● GIVEN TEXT

○ ○ ○

A new look at housing affordability

It's common to see reports of how the average house price has increased in relation to average income over the past decades, reducing home affordability to the point where the dream of becoming a home owner is out of reach for more and more working families. But the use of average figures can distort the true picture - after all, there are plenty of houses for sale below the average, but they tend to also be in cheaper suburbs where the average income is lower. So how do you know which parts of Sydney are truly unaffordable? City Futures Research Centre at the University of NSW has attempted to provide a more realistic measure of housing affordability in Sydney by comparing average house prices in each region with average income data for that particular region. Most people buy their first home within a short distance (5-10 km) of where they're living at the time they decide they want to buy.

○ ○ ○

● DATA PROVIDED
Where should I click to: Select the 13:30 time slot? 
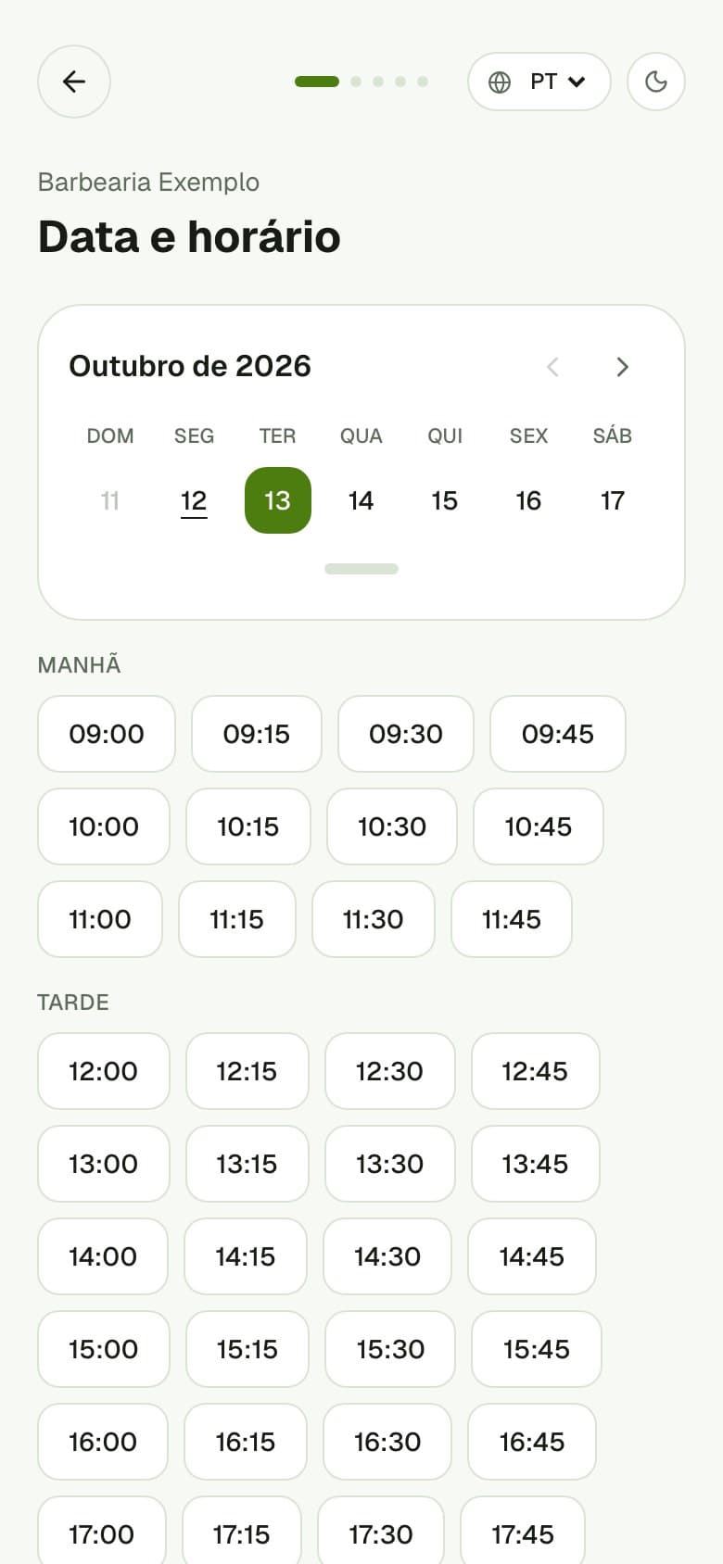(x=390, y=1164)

○ ○ ○

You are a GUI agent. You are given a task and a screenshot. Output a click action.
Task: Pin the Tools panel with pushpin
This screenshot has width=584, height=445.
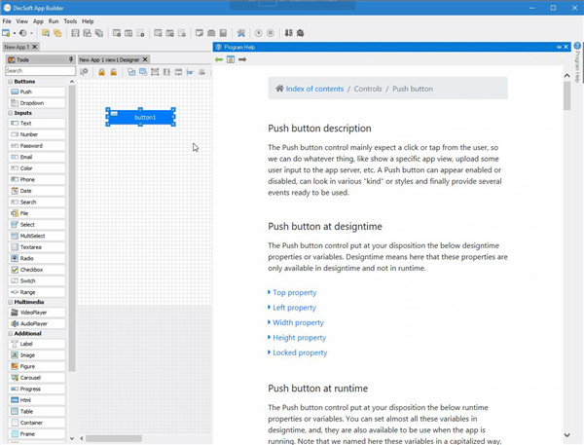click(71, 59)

○ ○ ○

● YOUR TASKS
• a. According to the housing affordability article, how far from where they currently live do most people buy their first home?
• b. Carry on writing the housing affordability article, picking up right after its final sentence.
The records have no connection to the housing affordability article.

● TASK-BY-TASK RESULTS
• a. Within a short distance, about 5-10 km.

• b.
The study has shown that while the traditional average income/average house price chart shows lots of 'cheap' housing in the south-west region, the reality is that most of Sydney is unaffordable to the people living in that area, and there are just a few pockets of reasonably affordable real estate scattered throughout the Sydney region;



While this is an interesting way to look at affordability, it doesn't speak to which areas are good value. After all, an area with expensive real estate will tend to be populated with high income families (who are the only ones that can afford to live there), and so may appear to be relatively affordable according to Randolph and Pinnegar (the authors of the report), but may still be overpriced.